Exercise details:
Copy the following lines verbatim.

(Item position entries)
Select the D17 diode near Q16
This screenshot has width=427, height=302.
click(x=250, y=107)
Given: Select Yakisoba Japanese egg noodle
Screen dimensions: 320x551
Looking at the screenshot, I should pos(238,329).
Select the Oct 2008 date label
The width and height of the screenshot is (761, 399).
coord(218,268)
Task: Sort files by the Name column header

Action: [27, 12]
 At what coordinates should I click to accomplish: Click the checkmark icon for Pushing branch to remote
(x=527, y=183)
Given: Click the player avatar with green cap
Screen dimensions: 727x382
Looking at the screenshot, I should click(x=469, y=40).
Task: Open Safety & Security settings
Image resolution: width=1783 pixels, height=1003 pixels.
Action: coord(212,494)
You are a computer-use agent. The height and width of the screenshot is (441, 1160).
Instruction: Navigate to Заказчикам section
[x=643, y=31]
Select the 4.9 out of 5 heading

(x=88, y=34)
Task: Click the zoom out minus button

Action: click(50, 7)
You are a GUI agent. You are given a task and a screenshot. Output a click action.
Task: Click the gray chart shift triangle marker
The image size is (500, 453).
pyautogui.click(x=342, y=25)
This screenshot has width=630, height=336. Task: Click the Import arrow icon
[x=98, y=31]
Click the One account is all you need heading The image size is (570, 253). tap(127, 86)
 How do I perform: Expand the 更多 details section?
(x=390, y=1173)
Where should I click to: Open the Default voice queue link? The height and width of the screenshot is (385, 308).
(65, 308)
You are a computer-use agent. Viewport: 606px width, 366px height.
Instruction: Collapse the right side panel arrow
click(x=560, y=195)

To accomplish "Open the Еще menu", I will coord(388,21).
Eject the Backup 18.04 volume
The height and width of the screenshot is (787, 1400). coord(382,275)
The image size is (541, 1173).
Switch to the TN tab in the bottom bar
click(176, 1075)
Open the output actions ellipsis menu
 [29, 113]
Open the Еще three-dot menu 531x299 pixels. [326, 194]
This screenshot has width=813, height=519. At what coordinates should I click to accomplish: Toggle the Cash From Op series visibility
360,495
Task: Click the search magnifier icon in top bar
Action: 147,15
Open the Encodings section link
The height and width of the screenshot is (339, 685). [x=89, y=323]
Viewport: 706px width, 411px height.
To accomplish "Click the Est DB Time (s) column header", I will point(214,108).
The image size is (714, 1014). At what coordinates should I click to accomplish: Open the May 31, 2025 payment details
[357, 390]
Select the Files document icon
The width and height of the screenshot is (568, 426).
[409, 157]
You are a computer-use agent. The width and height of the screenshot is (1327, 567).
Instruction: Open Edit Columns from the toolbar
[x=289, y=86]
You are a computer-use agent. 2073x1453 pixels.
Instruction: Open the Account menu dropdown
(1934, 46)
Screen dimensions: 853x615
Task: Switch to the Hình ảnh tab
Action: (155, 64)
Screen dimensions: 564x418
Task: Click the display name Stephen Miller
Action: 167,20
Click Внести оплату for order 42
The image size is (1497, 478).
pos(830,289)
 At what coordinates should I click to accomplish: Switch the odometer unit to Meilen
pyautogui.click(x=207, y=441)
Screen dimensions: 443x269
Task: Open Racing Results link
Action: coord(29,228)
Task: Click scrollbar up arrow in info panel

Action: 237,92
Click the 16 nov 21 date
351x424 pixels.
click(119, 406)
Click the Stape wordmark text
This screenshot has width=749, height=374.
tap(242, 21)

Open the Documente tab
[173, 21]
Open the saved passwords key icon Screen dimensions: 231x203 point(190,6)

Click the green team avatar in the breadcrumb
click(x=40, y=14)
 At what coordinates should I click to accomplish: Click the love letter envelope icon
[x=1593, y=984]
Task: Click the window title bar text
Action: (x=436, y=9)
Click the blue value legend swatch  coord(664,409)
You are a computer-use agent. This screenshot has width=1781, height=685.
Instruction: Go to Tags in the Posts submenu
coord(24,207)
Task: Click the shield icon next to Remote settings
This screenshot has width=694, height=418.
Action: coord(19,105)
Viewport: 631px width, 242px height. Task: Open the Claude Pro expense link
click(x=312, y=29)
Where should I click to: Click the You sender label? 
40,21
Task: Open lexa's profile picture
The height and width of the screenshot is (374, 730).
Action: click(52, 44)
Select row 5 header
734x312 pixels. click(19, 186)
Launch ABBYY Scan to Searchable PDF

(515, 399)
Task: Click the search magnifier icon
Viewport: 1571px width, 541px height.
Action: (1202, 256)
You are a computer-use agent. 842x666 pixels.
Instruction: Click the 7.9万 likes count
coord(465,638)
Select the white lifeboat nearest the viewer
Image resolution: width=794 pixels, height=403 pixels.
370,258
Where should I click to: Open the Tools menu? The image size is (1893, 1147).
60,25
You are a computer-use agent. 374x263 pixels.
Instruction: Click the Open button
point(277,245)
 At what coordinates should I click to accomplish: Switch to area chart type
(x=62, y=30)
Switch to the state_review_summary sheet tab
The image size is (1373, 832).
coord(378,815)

Written solution:
Select the D17 diode near Q16
This screenshot has width=427, height=302.
click(x=250, y=107)
Given: Select Yakisoba Japanese egg noodle
Screen dimensions: 320x551
Looking at the screenshot, I should pos(238,329).
Select the Oct 2008 date label
The width and height of the screenshot is (761, 399).
coord(218,268)
Task: Sort files by the Name column header

Action: [27, 12]
 At what coordinates should I click to accomplish: Click the checkmark icon for Pushing branch to remote
(x=527, y=183)
Given: Click the player avatar with green cap
Screen dimensions: 727x382
Looking at the screenshot, I should click(x=469, y=40).
Task: Open Safety & Security settings
Image resolution: width=1783 pixels, height=1003 pixels.
Action: coord(212,494)
You are a computer-use agent. The height and width of the screenshot is (441, 1160).
Instruction: Navigate to Заказчикам section
[x=643, y=31]
Select the 4.9 out of 5 heading

(x=88, y=34)
Task: Click the zoom out minus button

Action: click(50, 7)
You are a GUI agent. You are given a task and a screenshot. Output a click action.
Task: Click the gray chart shift triangle marker
The image size is (500, 453).
pyautogui.click(x=342, y=25)
This screenshot has width=630, height=336. Task: Click the Import arrow icon
[x=98, y=31]
Click the One account is all you need heading The image size is (570, 253). tap(127, 86)
 How do I perform: Expand the 更多 details section?
(x=390, y=1173)
Where should I click to: Open the Default voice queue link? The height and width of the screenshot is (385, 308).
(65, 308)
You are a computer-use agent. Viewport: 606px width, 366px height.
Instruction: Collapse the right side panel arrow
click(x=560, y=195)

To accomplish "Open the Еще menu", I will coord(388,21).
Eject the Backup 18.04 volume
The height and width of the screenshot is (787, 1400). coord(382,275)
The image size is (541, 1173).
Switch to the TN tab in the bottom bar
click(176, 1075)
Open the output actions ellipsis menu
 [29, 113]
Open the Еще three-dot menu 531x299 pixels. [326, 194]
This screenshot has width=813, height=519. At what coordinates should I click to accomplish: Toggle the Cash From Op series visibility
360,495
Task: Click the search magnifier icon in top bar
Action: 147,15
Open the Encodings section link
The height and width of the screenshot is (339, 685). [x=89, y=323]
Viewport: 706px width, 411px height.
To accomplish "Click the Est DB Time (s) column header", I will point(214,108).
The image size is (714, 1014). At what coordinates should I click to accomplish: Open the May 31, 2025 payment details
[357, 390]
Select the Files document icon
The width and height of the screenshot is (568, 426).
[409, 157]
You are a computer-use agent. The width and height of the screenshot is (1327, 567).
Instruction: Open Edit Columns from the toolbar
[x=289, y=86]
You are a computer-use agent. 2073x1453 pixels.
Instruction: Open the Account menu dropdown
(1934, 46)
Screen dimensions: 853x615
Task: Switch to the Hình ảnh tab
Action: (155, 64)
Screen dimensions: 564x418
Task: Click the display name Stephen Miller
Action: 167,20
Click Внести оплату for order 42
The image size is (1497, 478).
pos(830,289)
 At what coordinates should I click to accomplish: Switch the odometer unit to Meilen
pyautogui.click(x=207, y=441)
Screen dimensions: 443x269
Task: Open Racing Results link
Action: coord(29,228)
Task: Click scrollbar up arrow in info panel

Action: 237,92
Click the 16 nov 21 date
351x424 pixels.
click(119, 406)
Click the Stape wordmark text
This screenshot has width=749, height=374.
tap(242, 21)

Open the Documente tab
[173, 21]
Open the saved passwords key icon Screen dimensions: 231x203 point(190,6)

Click the green team avatar in the breadcrumb
click(x=40, y=14)
 At what coordinates should I click to accomplish: Click the love letter envelope icon
[x=1593, y=984]
Task: Click the window title bar text
Action: (x=436, y=9)
Click the blue value legend swatch  coord(664,409)
You are a computer-use agent. This screenshot has width=1781, height=685.
Instruction: Go to Tags in the Posts submenu
coord(24,207)
Task: Click the shield icon next to Remote settings
This screenshot has width=694, height=418.
Action: coord(19,105)
Viewport: 631px width, 242px height. Task: Open the Claude Pro expense link
click(x=312, y=29)
Where should I click to: Click the You sender label? 
40,21
Task: Open lexa's profile picture
The height and width of the screenshot is (374, 730).
Action: click(52, 44)
Select row 5 header
734x312 pixels. click(19, 186)
Launch ABBYY Scan to Searchable PDF

(515, 399)
Task: Click the search magnifier icon
Viewport: 1571px width, 541px height.
Action: (1202, 256)
You are a computer-use agent. 842x666 pixels.
Instruction: Click the 7.9万 likes count
coord(465,638)
Select the white lifeboat nearest the viewer
Image resolution: width=794 pixels, height=403 pixels.
370,258
Where should I click to: Open the Tools menu? The image size is (1893, 1147).
60,25
You are a computer-use agent. 374x263 pixels.
Instruction: Click the Open button
point(277,245)
 At what coordinates should I click to accomplish: Switch to area chart type
(x=62, y=30)
Switch to the state_review_summary sheet tab
The image size is (1373, 832).
coord(378,815)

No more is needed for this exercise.